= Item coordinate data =

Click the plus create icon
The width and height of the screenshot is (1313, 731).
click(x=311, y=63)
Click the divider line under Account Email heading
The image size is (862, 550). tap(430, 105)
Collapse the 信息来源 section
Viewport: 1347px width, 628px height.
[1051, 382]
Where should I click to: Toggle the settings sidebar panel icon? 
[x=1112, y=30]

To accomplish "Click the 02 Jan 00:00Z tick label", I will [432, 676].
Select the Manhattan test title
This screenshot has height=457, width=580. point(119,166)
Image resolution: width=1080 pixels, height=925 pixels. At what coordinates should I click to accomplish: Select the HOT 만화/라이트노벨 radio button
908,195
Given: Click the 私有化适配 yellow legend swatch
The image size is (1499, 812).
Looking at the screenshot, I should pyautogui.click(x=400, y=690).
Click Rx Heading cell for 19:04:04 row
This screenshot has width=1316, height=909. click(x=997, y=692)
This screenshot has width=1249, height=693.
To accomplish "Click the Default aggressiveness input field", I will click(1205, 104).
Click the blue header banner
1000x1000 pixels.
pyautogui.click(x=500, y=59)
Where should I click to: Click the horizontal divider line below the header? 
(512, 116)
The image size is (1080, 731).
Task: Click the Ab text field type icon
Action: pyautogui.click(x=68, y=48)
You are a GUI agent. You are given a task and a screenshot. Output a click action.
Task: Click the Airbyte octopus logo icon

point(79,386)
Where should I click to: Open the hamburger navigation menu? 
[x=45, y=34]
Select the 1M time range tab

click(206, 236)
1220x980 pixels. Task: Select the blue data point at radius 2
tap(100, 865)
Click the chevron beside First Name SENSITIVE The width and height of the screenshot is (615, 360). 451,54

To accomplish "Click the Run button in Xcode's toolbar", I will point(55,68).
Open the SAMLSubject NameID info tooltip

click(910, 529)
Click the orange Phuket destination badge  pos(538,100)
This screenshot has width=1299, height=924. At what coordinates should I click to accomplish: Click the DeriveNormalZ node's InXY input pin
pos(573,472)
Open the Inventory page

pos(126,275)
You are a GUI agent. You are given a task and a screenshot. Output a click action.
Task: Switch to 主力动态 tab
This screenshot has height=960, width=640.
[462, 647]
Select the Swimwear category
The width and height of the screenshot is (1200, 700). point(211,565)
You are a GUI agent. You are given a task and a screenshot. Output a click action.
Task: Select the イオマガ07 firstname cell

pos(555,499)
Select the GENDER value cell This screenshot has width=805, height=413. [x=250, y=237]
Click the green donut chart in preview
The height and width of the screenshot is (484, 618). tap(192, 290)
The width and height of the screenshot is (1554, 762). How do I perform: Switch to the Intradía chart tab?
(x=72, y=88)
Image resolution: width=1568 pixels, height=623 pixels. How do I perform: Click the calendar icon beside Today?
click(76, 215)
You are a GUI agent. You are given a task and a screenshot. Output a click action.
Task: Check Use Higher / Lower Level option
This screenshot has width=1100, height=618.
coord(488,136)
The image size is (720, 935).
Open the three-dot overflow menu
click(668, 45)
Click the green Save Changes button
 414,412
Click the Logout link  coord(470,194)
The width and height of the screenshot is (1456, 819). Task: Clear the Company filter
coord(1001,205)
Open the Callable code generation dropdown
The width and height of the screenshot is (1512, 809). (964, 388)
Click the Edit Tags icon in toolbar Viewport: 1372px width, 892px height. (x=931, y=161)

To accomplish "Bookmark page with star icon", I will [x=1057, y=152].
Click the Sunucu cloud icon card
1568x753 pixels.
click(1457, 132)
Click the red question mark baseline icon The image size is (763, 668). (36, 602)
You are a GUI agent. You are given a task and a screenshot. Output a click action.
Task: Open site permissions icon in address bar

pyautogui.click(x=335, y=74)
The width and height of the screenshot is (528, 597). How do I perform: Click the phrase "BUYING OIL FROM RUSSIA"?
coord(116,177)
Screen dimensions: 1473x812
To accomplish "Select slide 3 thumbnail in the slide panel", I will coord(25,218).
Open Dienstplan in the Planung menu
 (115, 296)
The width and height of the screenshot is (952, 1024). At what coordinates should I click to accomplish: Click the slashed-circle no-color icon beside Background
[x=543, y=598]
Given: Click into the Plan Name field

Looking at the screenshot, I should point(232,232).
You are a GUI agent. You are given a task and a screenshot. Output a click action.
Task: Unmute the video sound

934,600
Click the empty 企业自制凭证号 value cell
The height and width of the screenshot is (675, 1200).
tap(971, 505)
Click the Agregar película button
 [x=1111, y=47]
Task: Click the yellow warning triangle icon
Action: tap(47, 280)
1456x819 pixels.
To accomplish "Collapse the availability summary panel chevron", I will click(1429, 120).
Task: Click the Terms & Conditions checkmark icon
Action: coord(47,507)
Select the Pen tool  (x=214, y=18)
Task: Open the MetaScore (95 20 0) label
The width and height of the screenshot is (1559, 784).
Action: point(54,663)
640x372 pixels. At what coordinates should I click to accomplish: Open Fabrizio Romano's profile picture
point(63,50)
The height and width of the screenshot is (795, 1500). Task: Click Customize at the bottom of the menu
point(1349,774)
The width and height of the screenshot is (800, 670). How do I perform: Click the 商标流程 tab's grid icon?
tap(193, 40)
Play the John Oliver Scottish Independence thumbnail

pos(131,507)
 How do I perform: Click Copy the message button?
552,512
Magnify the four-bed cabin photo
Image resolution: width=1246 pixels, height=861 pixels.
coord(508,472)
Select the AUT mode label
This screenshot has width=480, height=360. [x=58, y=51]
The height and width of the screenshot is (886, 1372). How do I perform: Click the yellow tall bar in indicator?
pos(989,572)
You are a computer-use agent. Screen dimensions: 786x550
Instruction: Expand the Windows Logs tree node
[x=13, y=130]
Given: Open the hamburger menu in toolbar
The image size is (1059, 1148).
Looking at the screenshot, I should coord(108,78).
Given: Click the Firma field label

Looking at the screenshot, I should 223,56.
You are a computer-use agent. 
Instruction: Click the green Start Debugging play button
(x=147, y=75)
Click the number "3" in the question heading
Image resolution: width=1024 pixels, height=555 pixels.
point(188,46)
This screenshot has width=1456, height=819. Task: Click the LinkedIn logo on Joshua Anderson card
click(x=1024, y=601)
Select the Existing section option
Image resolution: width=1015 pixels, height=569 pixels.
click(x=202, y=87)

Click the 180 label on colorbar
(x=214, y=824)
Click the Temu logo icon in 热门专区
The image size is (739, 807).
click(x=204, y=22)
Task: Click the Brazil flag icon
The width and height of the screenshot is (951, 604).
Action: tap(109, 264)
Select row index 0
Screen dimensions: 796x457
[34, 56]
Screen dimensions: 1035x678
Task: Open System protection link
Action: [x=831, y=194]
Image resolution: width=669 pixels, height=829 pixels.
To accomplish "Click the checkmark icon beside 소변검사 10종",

= Work to do =
Give back the listing word for word, from its first line up to and including the line with "[1051, 382]".

= Expected answer =
Click the plus create icon
The width and height of the screenshot is (1313, 731).
click(x=311, y=63)
Click the divider line under Account Email heading
The image size is (862, 550). tap(430, 105)
Collapse the 信息来源 section
Viewport: 1347px width, 628px height.
[1051, 382]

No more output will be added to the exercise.